Mitchell adds it’s just one of “a mess of problems,” but the points system is specifically failing what he calls “away from home” Mi’kmaq — people who have left the province to better themselves.
“[Newfoundland and Labrador] still has the highest unemployment rate of any province in Canada, so what did people do a few years ago? They moved away to go to school, or to get a job to feed their families and move them ahead.”
Mitchell said that while the supplemental agreement and points system, which were established before he became Chief, have been “damaging” to the band, he’s unable to walk away from it.
“If myself and our council today said to the government ‘we don’t want to be part of the supplemental agreement anymore,’ it wouldn’t stop it,” he said.
“It’s a binding agreement set hard in place, supported by Bill C-25. . . .The Minister [of Crown-Indigenous Relations and Northern Affairs] and others tell me ‘we have an agreement in place, and we’re going to see it through.’”
Mitchell said the situation often keeps him up at night. He said he’s been subjected to “personal insults, harassment and slander,” and said Qalipu’s “legitimacy” is questioned by First Nations Organizations like the Assembly of First Nations, the Atlantic Policy Congress of First Nations Chiefs and the Mi’kmaq Grand Council.
Many in the region say that Qalipu is open to applicants that could knowingly have no Mi’kmaq ancestry, but want access to resources like medical and educational funding.
Mitchell admits that the volume of applications requires a process in which applicants are “verified” as members of Newfoundland’s Mi’kmaq communities, but said he won’t “make apologies” to Canada for the number of applicants.
“Canada and the FNL said at the time that this can’t be right, and asked where have these people been for 40-50 years?
“The individual motives of these people, I’m not sure what they are. They self-identified on the paperwork . . . but I think the creation of Qalipu First Nation gave them the opportunity to come out and be accepted. If you think about it, in this area, we’re the new majority.”

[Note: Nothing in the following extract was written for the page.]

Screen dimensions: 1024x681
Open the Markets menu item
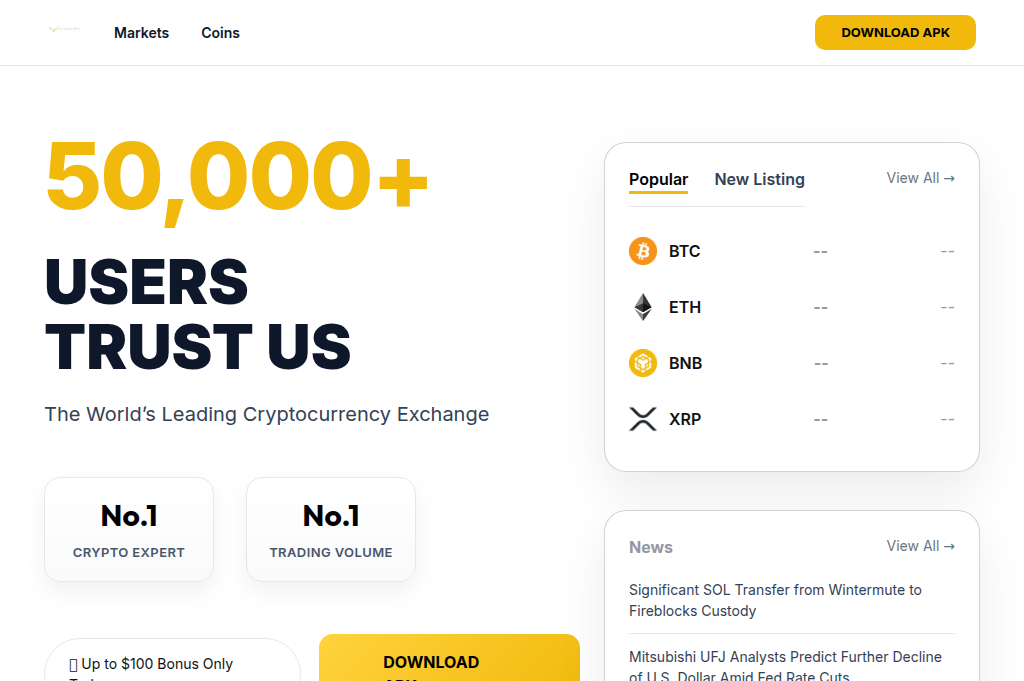(141, 33)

Mi’kmaw author and Elder Victor Muise said he has a hard time even thinking about the situation of his people right now.
Muise has been sharing traditional knowledge for many years, and has been an powerful, though soft spoken voice in the fight to change the process. He was added to Qalipu’s founding members list, but his brother was denied membership after applying, and appealing, under the supplemental agreement.
Muise says he still can’t figure out why, and that he’s been left frustrated and disheartened.
“The whole thing’s been a mess since the original agreement,” he said.
Muise said he believes the creation of any band under Canada’s Indian Act is destined for “straight discrimination.” He said there’s no place for Canadian politics in the Mi’kmaq communities because fundamentally, there are too many “ideological differences” between First Nations’ and Canadians’ ways of living to reconcile, especially if the Canadian government always has control.
“The people in the government have come along in a way where they need documents and numbers to justify [Indigenous] rights and life,” he said.
“It don’t work like that here. We need to meet you and grow and understand how you are, not just who you are. It’s never going to change with them.”
Muise said recently he’s been getting calls from Mi’kmaq all over Canada, people he’s known since they were children, who are wondering what to do because their status has been taken away.
One of them, a first-year university student, called crying because she wasn’t sure if she could stay in school without funding assistance. Muise said the anguish of his community has left his “soul and spirit blank.”
“I just remind them to stay calm, love one another, dance, sing and speak their language,” he said.
“Because that’s all we’ve got. We’ve got to do it ourselves, we’ve got to adapt, because the government won’t ever change.”